* Task directions:
In the entries below, begin at the line with "This screenshot has" and stop after the line with "Screen dimensions: 1024x493"; output those lines exactly and omit the pictures.

* Entries supplied:
-*-
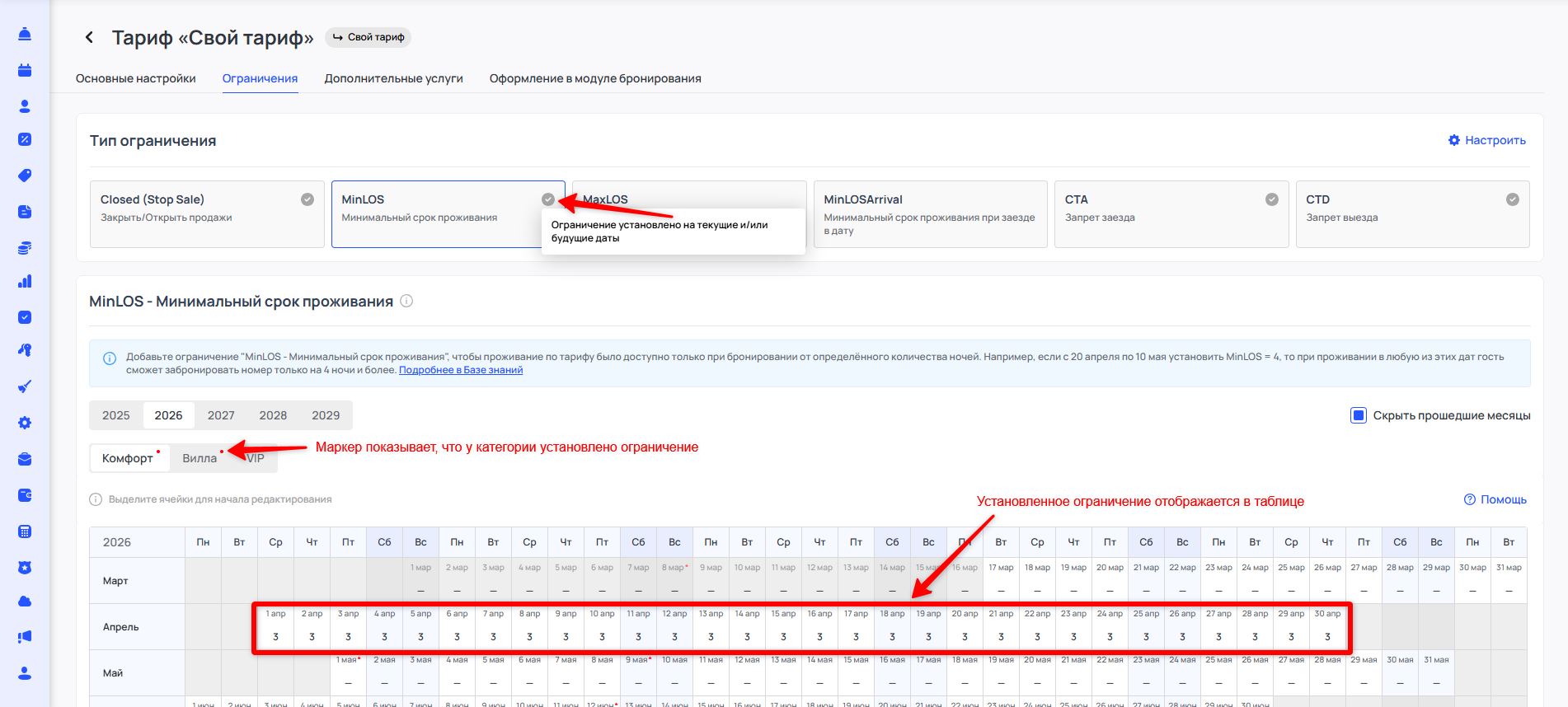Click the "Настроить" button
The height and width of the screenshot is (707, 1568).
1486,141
-*-
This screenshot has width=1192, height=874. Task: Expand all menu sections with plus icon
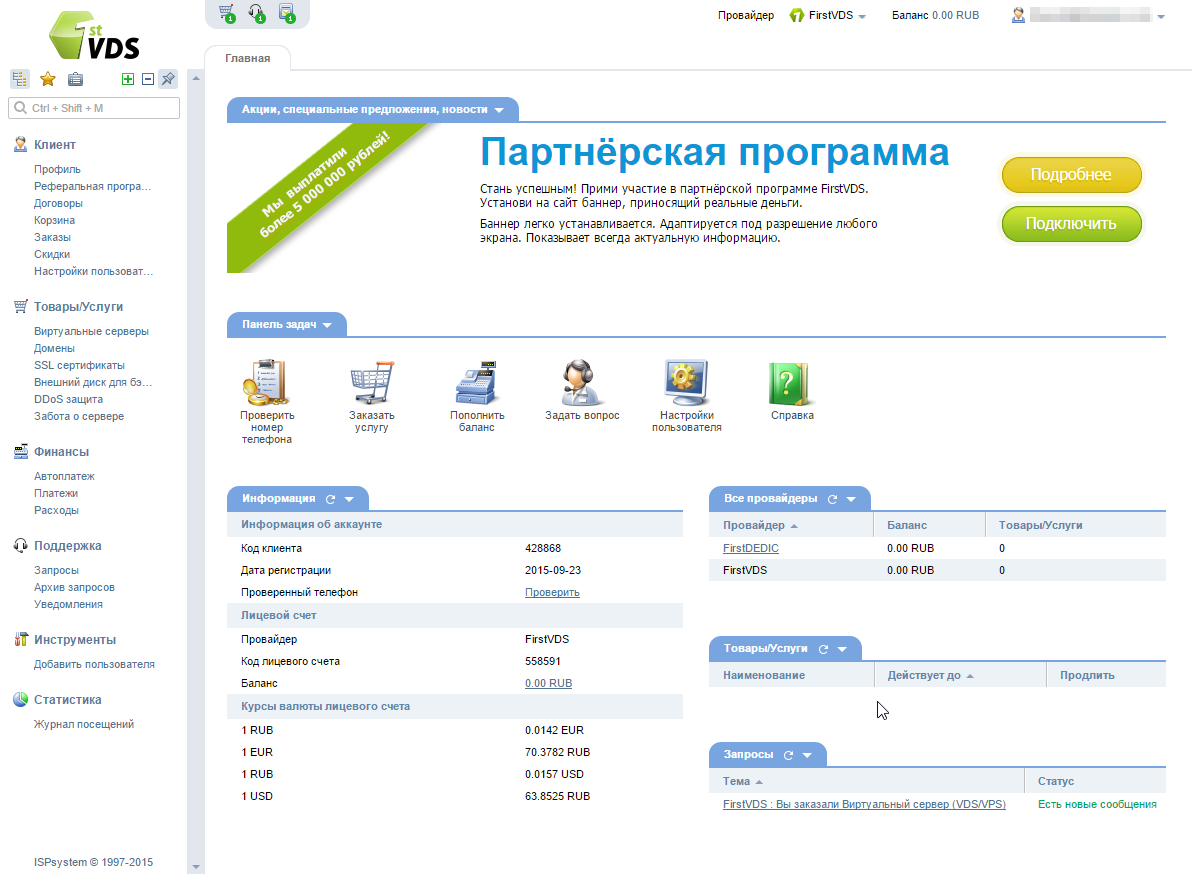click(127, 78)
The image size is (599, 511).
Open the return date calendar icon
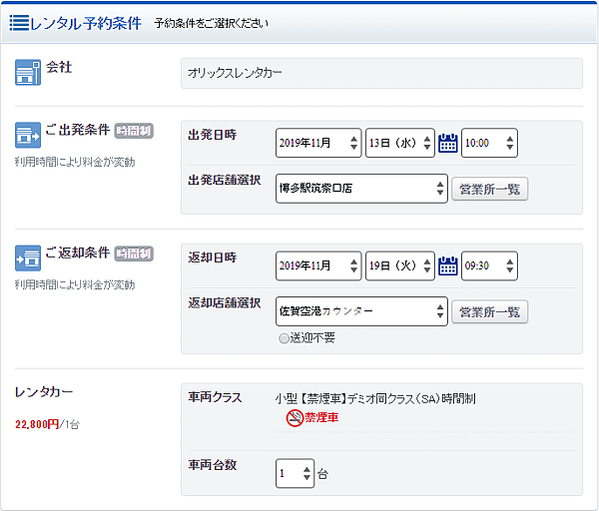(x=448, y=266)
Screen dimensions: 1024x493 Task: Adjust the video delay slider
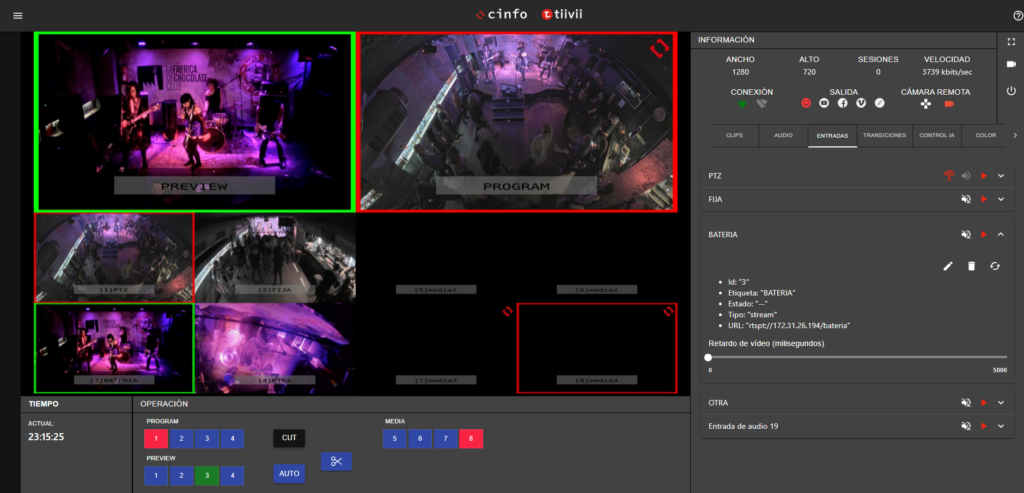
-*-
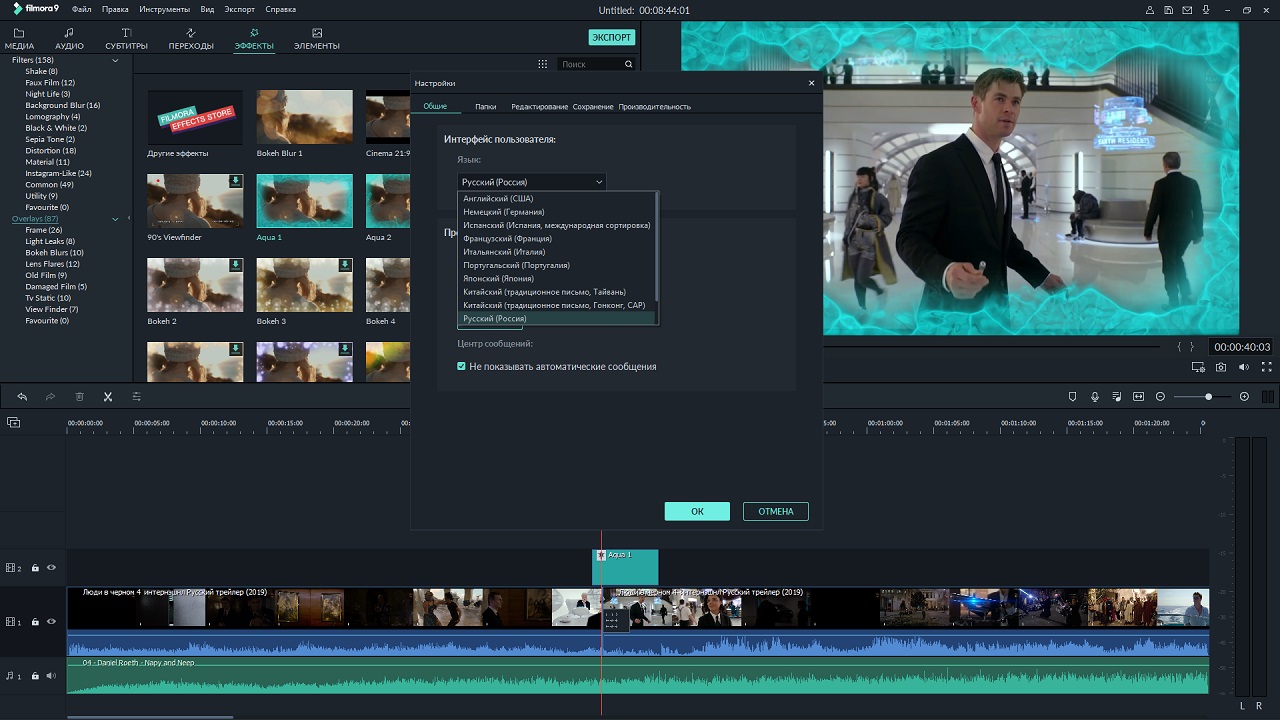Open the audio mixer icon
-*-
* Task response:
This screenshot has width=1192, height=874. Task: Expand all menu sections with plus icon
click(127, 78)
The image size is (599, 511).
Open the return date calendar icon
(x=448, y=266)
Screen dimensions: 1024x493 Task: Adjust the video delay slider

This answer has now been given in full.